Category: Fishing / Shellfishing - Selective Fishing

Date Published: February 2002

Number of Pages: 36

Author(s): G.E. Vander Haegen, K.W. Yi, C.E. Ashbrook, E.W. White and L.L. LeClair

DESCRIPTION:

 

ABSTRACT:

Selective fishing is the ability of a fishing operation to avoid non-target species or stocks, or when encountered, to capture and release them in a manner that minimizes mortality. Two gears, the tangle net and a floating trap net were tested on the lower Columbia River to selectively harvest adult spring Chinook salmon (Oncorhynchus tschawytscha) and coho salmon (O. kisutch). Experienced gill netters simultaneously fished tangle nets (3.5" and 4.5" mesh size) and conventional gill nets (8" mesh size) on the Columbia River to evaluate their effectiveness for live release of non-target stocks of spring Chinook salmon. Live fish were tagged and released for recovery in sport fisheries, commercial fisheries, at hatchery racks and traps, and during spawning ground surveys. Control fish that had not been captured in the test gears were tagged and released from an adult trap in Bonneville Dam, just upstream of the fishing area. The 4.5" tangle net was as effective for capturing spring Chinook salmon as the conventional gill net, but the 3.5" net caught significantly fewer spring Chinook salmon than the 8" gill net. Fish were generally captured in good condition. The immediate survival (from capture to release from the boat) of adult spring Chinook salmon captured in the 8" gill net was 99%, compared to 96% from the 3.5" tangle net, and 97% from the 4.5" tangle net. However, spring Chinook salmon released from the tangle nets were recovered at about 91% of the rate of controls, while spring Chinook salmon released from the conventional gill net were recovered at about 50% of the rate of the controls. These tests showed that using conventional gear with short soaks and careful fish handling is not enough to ensure the survival of released spring Chinook salmon. However, switching to the 4.5" or 3.5" tangle net, coupled with short soaks and appropriate fish handling is a viable selective harvest gear for the commercial gill net fleet fishing for spring Chinook salmon on the Lower Columbia River because the post-release mortality on non-target stocks can be greatly reduced compared to a conventional gill net, without sacrificing catch efficiency.

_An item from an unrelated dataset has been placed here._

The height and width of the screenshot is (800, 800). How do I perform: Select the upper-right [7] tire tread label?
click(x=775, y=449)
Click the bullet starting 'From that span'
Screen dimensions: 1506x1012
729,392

We fished a 5" gill net in tandem with the 8" gill net on four occasions on the lower Columbia River near Camas, Washington to evaluate its potential for selective harvest of spring Chinook salmon. During this short test, the immediate mortality of adult spring Chinook salmon rose to 10%, compared to 0% in the 8" gill net during the same period. This increased mortality was likely caused by an increase in capture by mouth clamping in the 5" gill net rather than by tangling or by the body as in the 8" gill net.

In fall, 2001, we evaluated the feasibility of using the tangle net to capture marked coho salmon while releasing unmarked coho salmon near the mouth of the Columbia River. A variety of tangle net configurations were used and showed that this fishing method warrants further consideration if the mark rate is high. Immediate mortality of unmarked coho salmon was 17% but because 84% of the coho salmon were marked, relatively few unmarked coho salmon were killed.

In spring and fall, 2001, we tested the feasibility of using a floating trap net near the mouth of the Columbia River to capture marked salmon live and allow the release of non-target species and stocks. The trap net was ineffective at capturing fish.